Dynamic web pages, on the other hand, generate content on the fly, based on user input or other factors. They are typically written in server-side programming languages like PHP, Python, or Node.js, and they use a database to store data. This makes them more complex to develop and maintain, but they offer a wider range of possibilities, such as personalized content, real-time updates, and interactive elements.
Common Technologies
As we’ve discussed, static content on a page refers to fixed text, images, and other elements that are predetermined and don’t change after the page loads. It’s typically displayed using plain HTML, CSS, and JavaScript.
Dynamic content, on the other hand, is generated or modified based on various factors, such as user actions, time of day, or external data. Let’s explore some common ways to implement dynamic content:
PHP. A server-side scripting language that generates HTML code on the fly in response to user requests.
AJAX. A technique for loading portions of a page without reloading the entire page.
JavaScript. A client-side scripting language that allows you to modify page content within the user’s browser.
Despite the differences in technologies used for dynamic content, the general principle behind its retrieval and display is the same: to change and update data in real-time. We’ll delve deeper into these principles and their implementation methods in the following sections.

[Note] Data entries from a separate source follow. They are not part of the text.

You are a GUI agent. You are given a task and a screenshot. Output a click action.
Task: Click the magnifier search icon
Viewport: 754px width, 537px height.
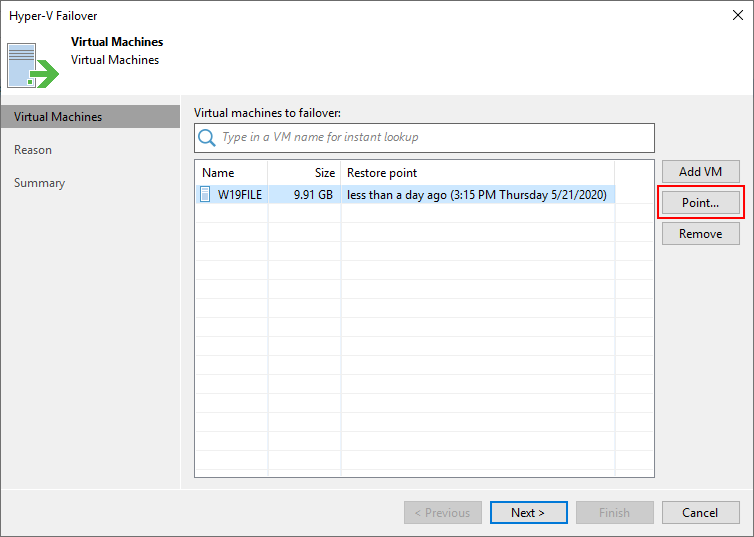click(x=207, y=137)

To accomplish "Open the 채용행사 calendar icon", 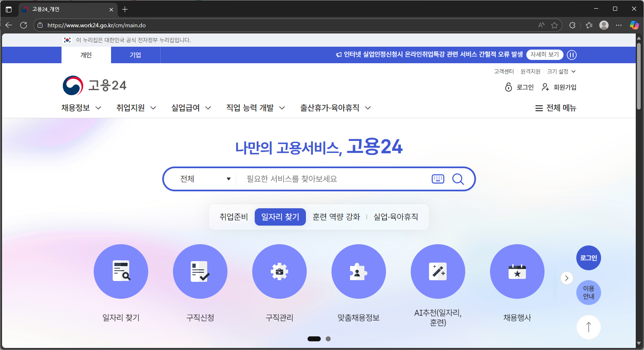I will click(517, 271).
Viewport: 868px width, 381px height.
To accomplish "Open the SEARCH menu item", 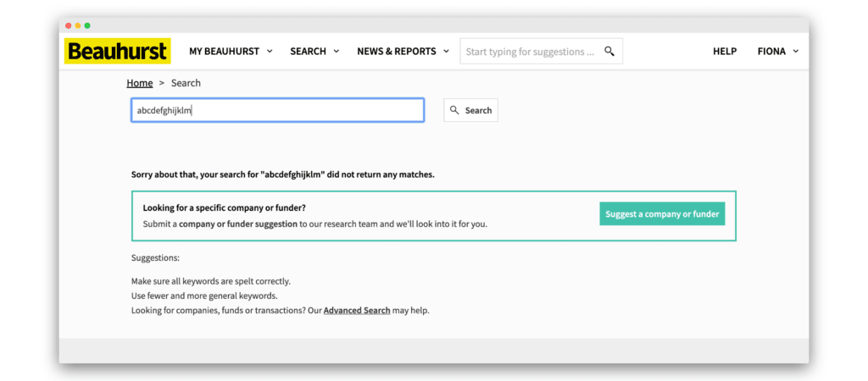I will click(314, 51).
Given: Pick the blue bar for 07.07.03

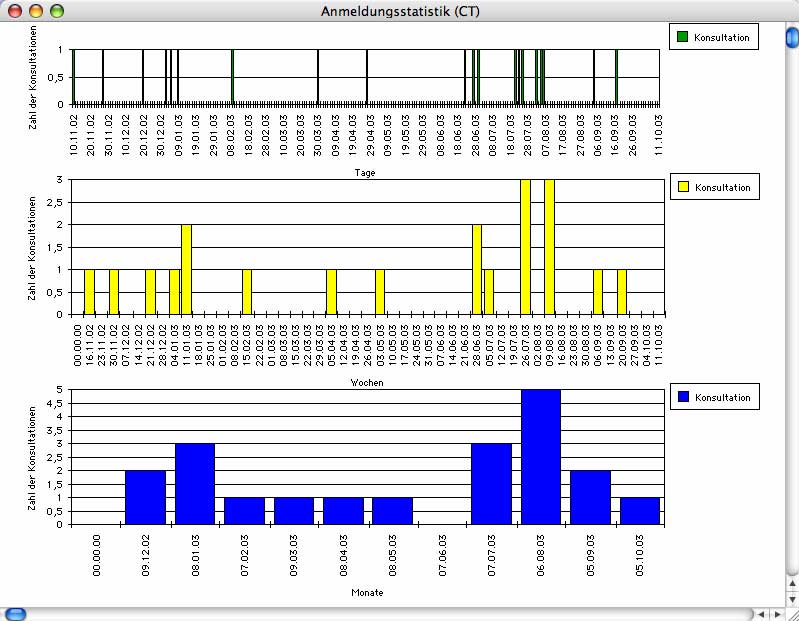Looking at the screenshot, I should 491,484.
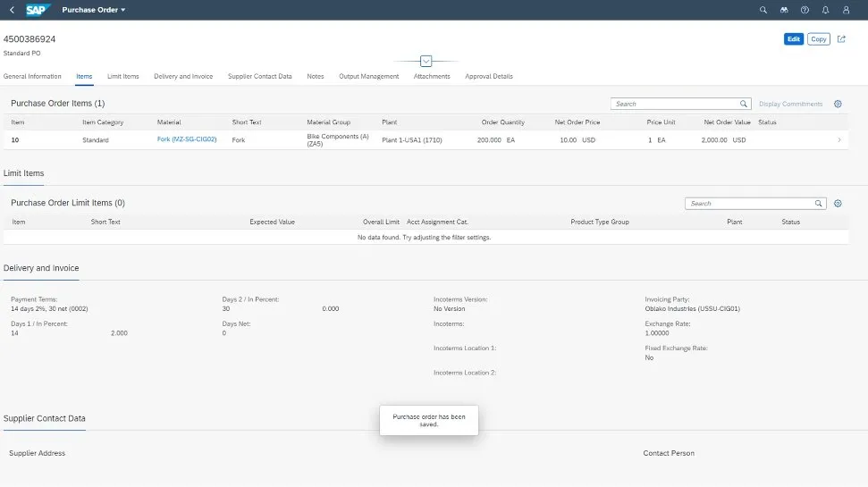The height and width of the screenshot is (487, 868).
Task: Switch to the General Information tab
Action: point(32,77)
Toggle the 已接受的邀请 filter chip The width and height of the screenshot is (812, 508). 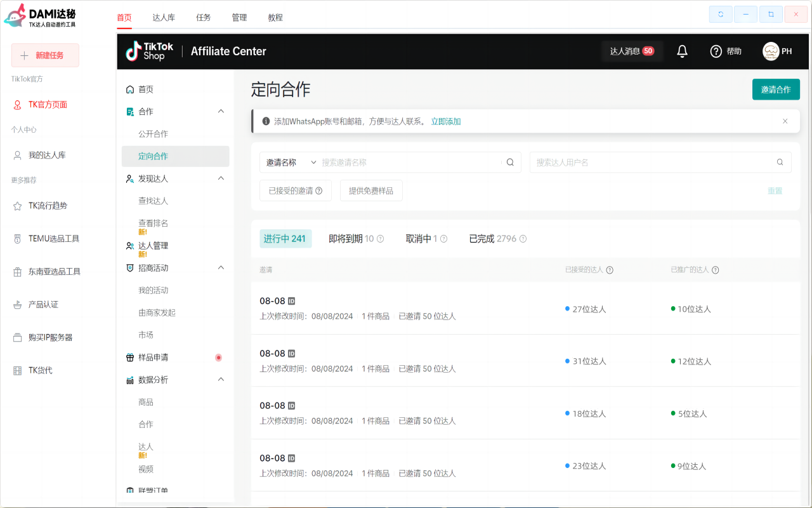(x=295, y=190)
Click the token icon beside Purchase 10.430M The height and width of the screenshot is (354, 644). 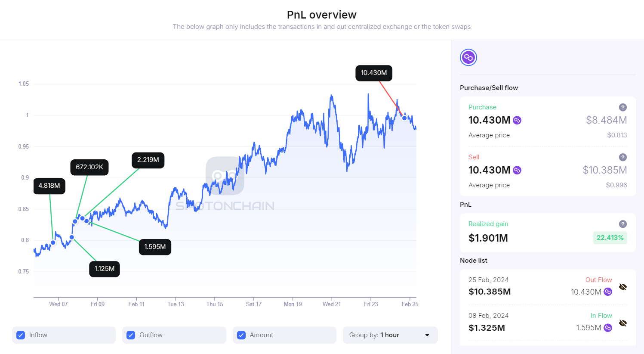pyautogui.click(x=517, y=120)
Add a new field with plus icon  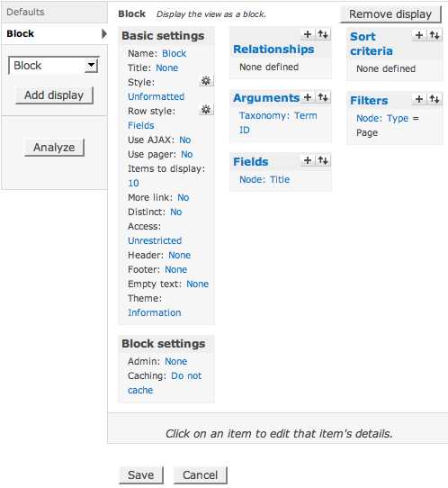pos(308,160)
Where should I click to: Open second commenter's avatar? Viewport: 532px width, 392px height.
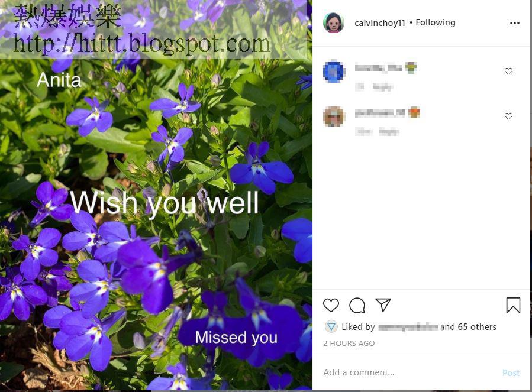coord(334,116)
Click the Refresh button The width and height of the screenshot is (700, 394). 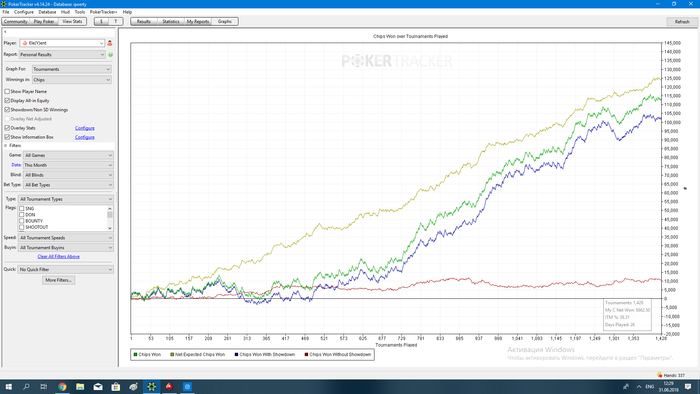tap(682, 21)
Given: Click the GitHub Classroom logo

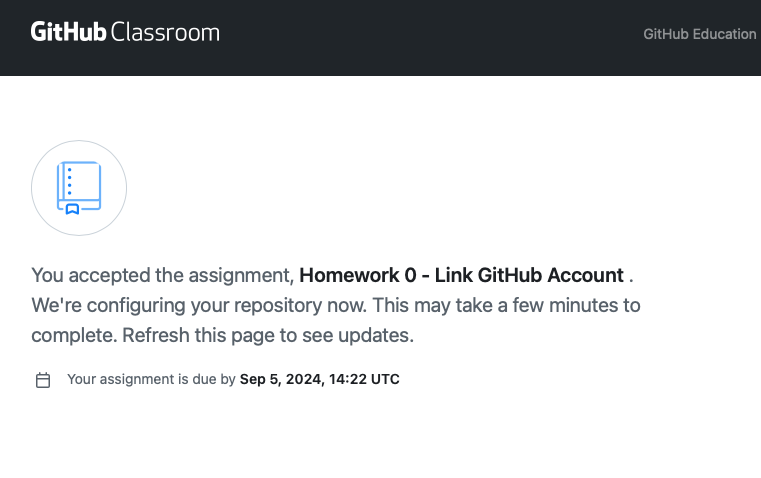Looking at the screenshot, I should point(125,32).
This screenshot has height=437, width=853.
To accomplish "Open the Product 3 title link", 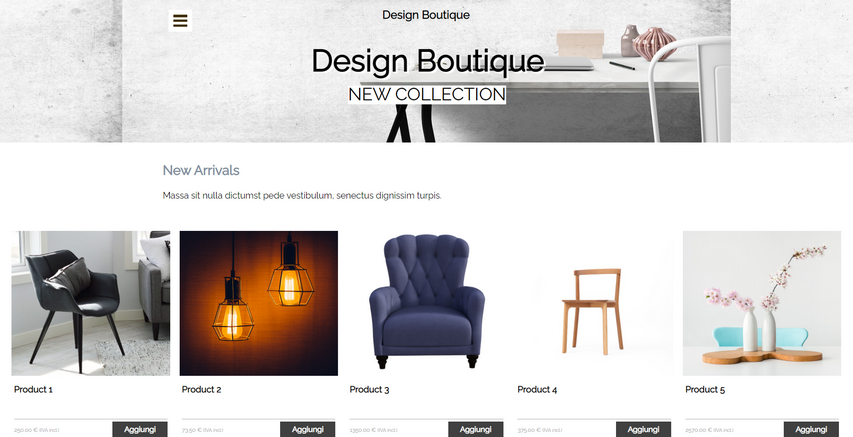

Tools and Libraries for Scraping Dynamic Pages in Python
Typically, the content of a dynamic web page can only be obtained after it has fully loaded. Therefore, the methods by which it can be obtained are limited to those that allow the web page to fully load before its content is retrieved.
Let’s consider the most popular Python libraries for scraping and parsing data and see if they can provide the ability to scrape a dynamic website. If so, we will provide examples of their use.
Beautiful Soup and Dynamic Content
The first library that comes to mind when it comes to scraping is BeautifulSoup. However, as we mentioned in other our articles, BS4 only allows you to parse the HTML code of a page and cannot get it on its own.
Typically, in this case, simple request libraries such as requests or urllib are used to fetch the initial HTML code from a web page. Unfortunately, this traditional approach falls short when dealing with dynamic content that is continuously loaded and updated via JavaScript or AJAX requests.
To scrape dynamic websites, where interactions and updates occur post-initial page load, tools like Selenium, Pyppeteer, or Playwright are essential. These libraries enable automated browsing and interaction with web pages, allowing for the retrieval of content that appears only after user actions or real-time updates.
Therefore, while BeautifulSoup remains invaluable for static HTML parsing — you can learn more about how to use beautiful soup for web scraping — leveraging Selenium or similar tools becomes necessary for scraping modern web applications that heavily rely on dynamic content.
Web Scraping API allows you to scrape web pages without the hassle of managing proxies, headless browsers, and captchas. Simply send the URL and get the HTML response in return.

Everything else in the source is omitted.